Está bien, nuestros gobernantes son nuestros nuevos padres. No somos pocos los que, desde la distancia, añoramos a los verdaderso, los biológicos. Así que no está de más saber que nuestro futuro anda dulcemente arrullado por las nanas perversas de aquellos que detentan el poder gubernamental. Gracias, desde aquí. Gracias, por advertirnos de la mordida de cáncer y sueño eterno del tabaco, gracias por rescatar nuestra cordura al filo de la cuneta en que yacerían nuestros cuerpos de no establecer económicos límites de velocidad, gracias por recordarnos que hay un Dios Eterno que, desde los cielos, contempla nuestras acciones para mejor juzgarlas cuando el reloj pierda las manecillas, gracias por recomendarnos redoblar nuestros esfuerzos laborales en aras de un mejor desarrollo económico del común de los nacionales, gracias, en fin, por mostrarnos el rostro malencarado vicioso lobuno y salvaje del extranjero, sobre todo si es negro.

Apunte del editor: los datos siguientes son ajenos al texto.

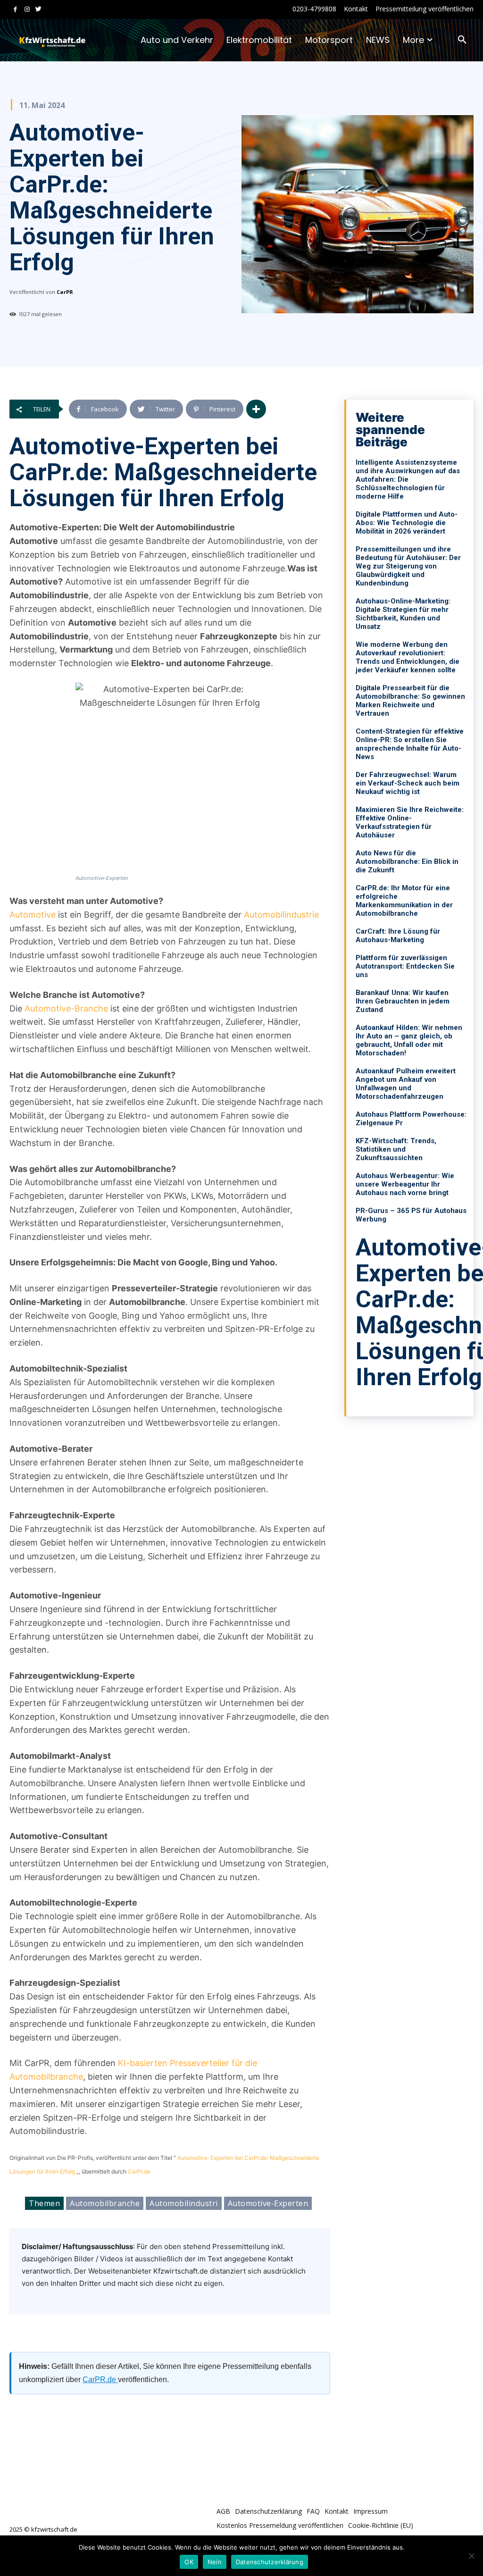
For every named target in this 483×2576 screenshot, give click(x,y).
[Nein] (471, 2555)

Decía, al inicio, que nunca ejercieron sobre mí violencia alguna los hacedores de mis días. Sí, mi madre me untaba guindilla en los dedos. Pero lo hacía por mi bien. A día de hoy, continúo mordisqueando mis garras de niño maleducado cuando no tengo algo mejor que masticar (dígase un chuletón, una vulva o un hielo fermentado en güisqui). Malas costumbres que me hacen aparentar asilvestrado y poco digno de elogio en las reuniones de la amistad y la extrañeza. Me pregunto si no hubiese sido  mejor que mi madre hubiese incrustado cuchillas, como hacían (dicen) los milicianos del Vietcom a sus rehenes de guerra, como hace el Gobierno Español a todos aquellos que tuvieron el infortunio de nacer en una tierra esquilmada, a la mayor gloria de nuestro sacrosanto estado del bienestar, y se esfuerzan por retorcer en línea recta el trazado diabólico de sus vidas.

Sólo me queda claro que, si pretendes convivir en sociedad, debes portar unas manos limpias y bien delineadas. Nada de un horizonte fracasado surcando la uña malcomida, ni un desastre de huellas dactilares derrotadas en un sufragio de herida y sangre.